DIRECTIONS: Reproduce the lines below word for word, and leave the pictures out of your answer.

STORED RECORDS:
╭──

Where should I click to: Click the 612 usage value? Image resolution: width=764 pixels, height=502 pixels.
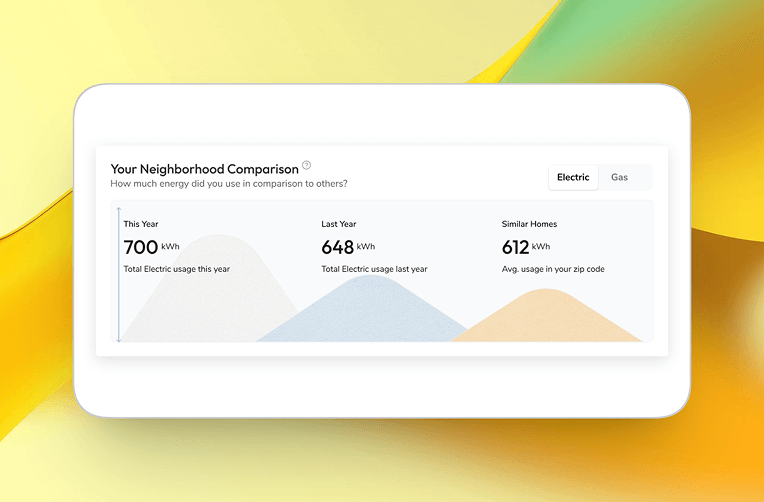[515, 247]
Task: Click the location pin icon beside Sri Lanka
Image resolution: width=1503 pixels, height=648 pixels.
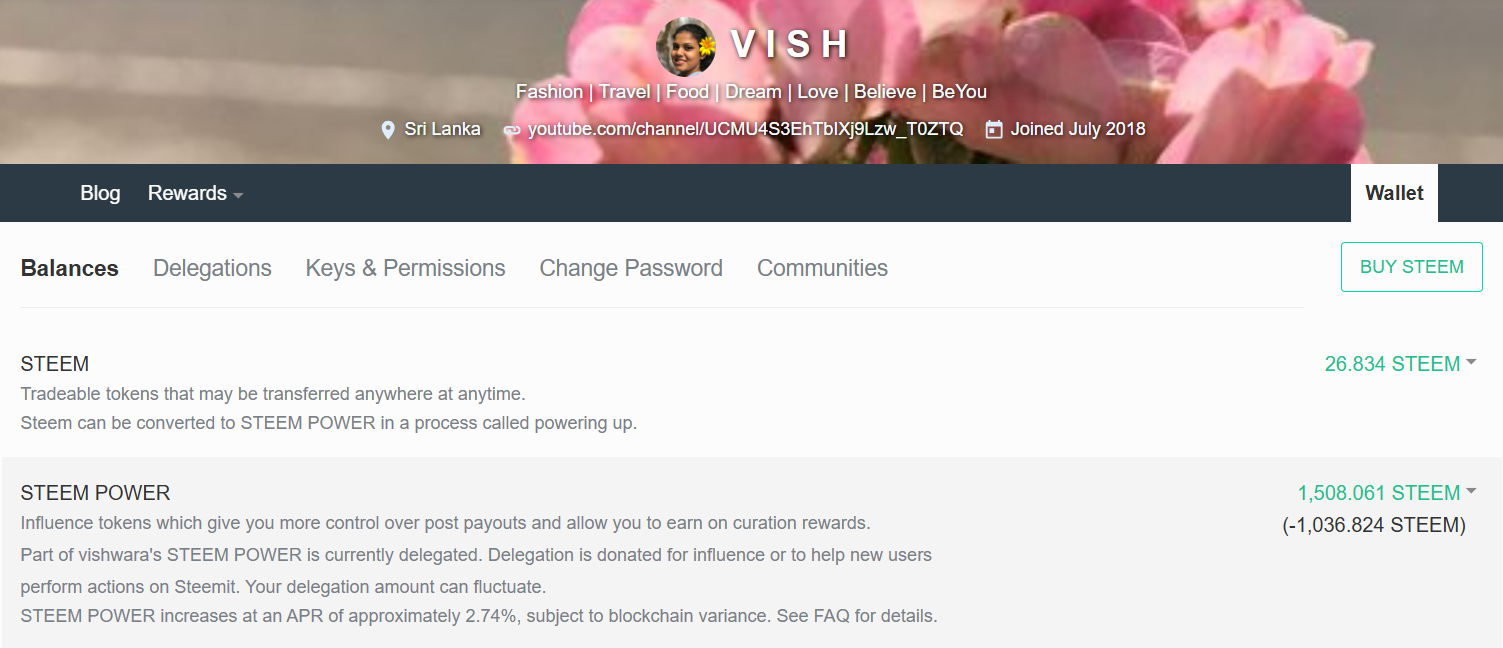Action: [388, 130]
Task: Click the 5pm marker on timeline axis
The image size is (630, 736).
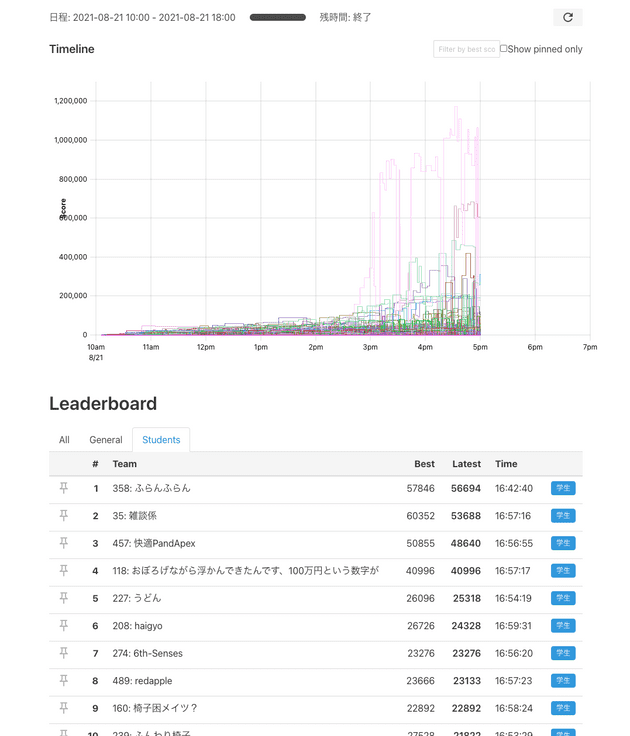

╰──

FINAL RESULT:
Where should I click to: Click the 612 usage value? Image resolution: width=764 pixels, height=502 pixels.
[515, 247]
Task: Click the location pin icon beside Sri Lanka
Image resolution: width=1503 pixels, height=648 pixels.
Action: [388, 130]
Task: Click the 5pm marker on timeline axis
The image size is (630, 736).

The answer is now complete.